Phenotype curation at WormBase entails the assignment of a phenotype term from the C. elegans Phenotype Ontology to
- strains and
Identifying papers for phenotype curation
All papers flagged for phenotype curation are posted on the curation status cgi here. The different highlighting of the WBPaperIDs on the page reflect the different sources of flagging the papers and is used as a means of prioritizing papers for curation. Papers are flagged for phenotype curation through a few different pipelines:
- Manual first pass (blue) - from 200? until 2009, one curator manually flag every paper that was uploaded by WormBase. These papers were flagged for containing mutant analysis data rather than phenotypic analysis of any of the other currently curated phenotype data types, and remain as a backlog of work that still needs to be tackled. As of 2011, there remains roughly 800 papers that have been flagged by this route but have still not been curated.
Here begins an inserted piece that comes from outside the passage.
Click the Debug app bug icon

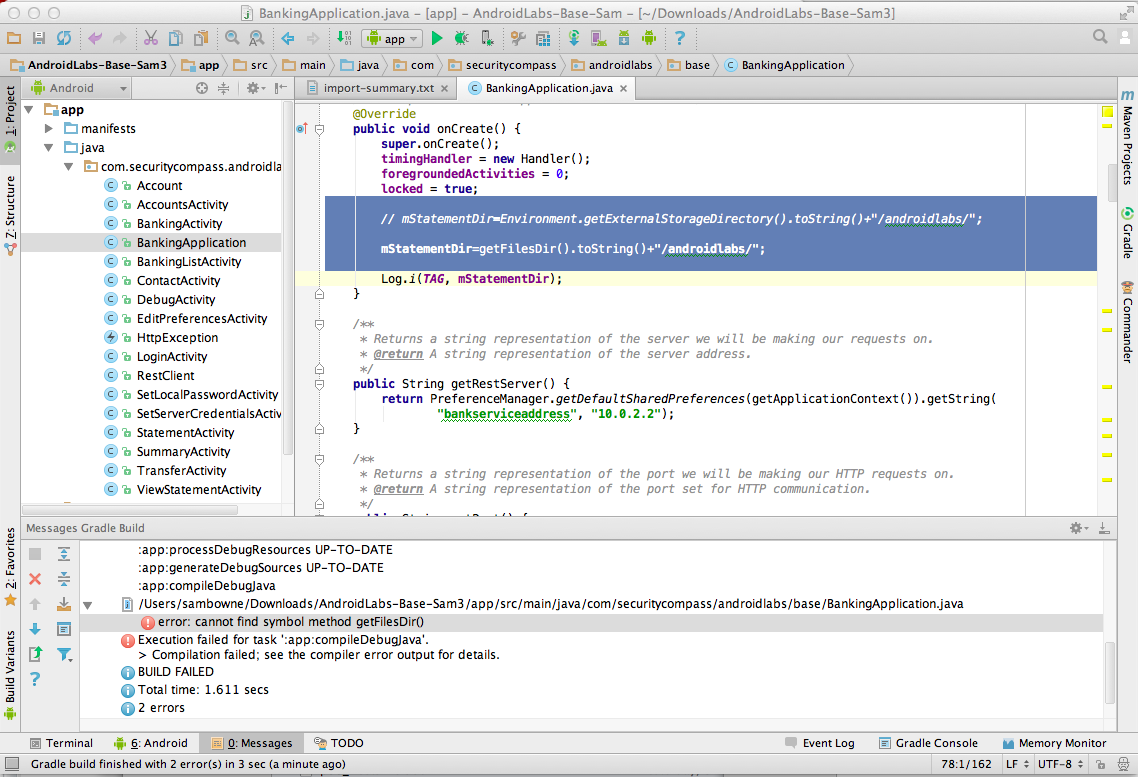tap(461, 38)
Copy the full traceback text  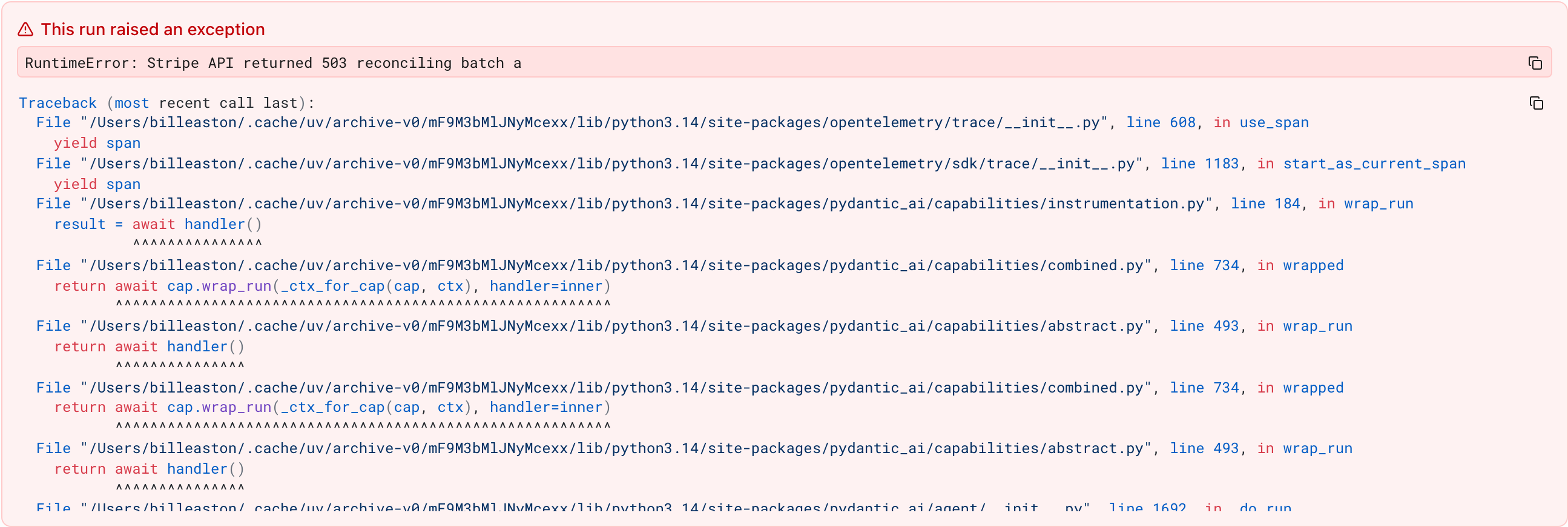tap(1536, 103)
- Support Vector Machine (SVM) algorithm (blue). This is an automated flagging pipeline that was started at the end of 2009 that flags papers every couple of weeks on an automated basis. The algorithm was tuned specifically for ranking papers as no, low, medium, or high with respect to containing curatable phenotype data.
- Author first pass (green) - with the inception of automated methods to flag papers, a safety net for catching false negative papers was instigated in the form of an author first pass form. This form is sent out on a weekly basis (a Thursday) to the first e-mail that can be found in any paper if an e-mail hasn't been sent already. For the most part this targets papers that have recently been added to our local database, but if an e-mail cannot be found in the paper, at a later date an author may have verified a paper as being theirs, and at that time the author first pass form will be sent to the newly verified e-mail address. This form is a simpler form from the curator first pass form used during manual curation.
Note: papers in red on the page are papers that have been identified as containing genes that do not have any phenotype information attached to them as of yet, through either allele analysis or through RNAi analysis (see priority gene determination below). Hot pink papers signify when these red papers coincide with the green papers - author first passed papers, and can be viewed as the highest priority.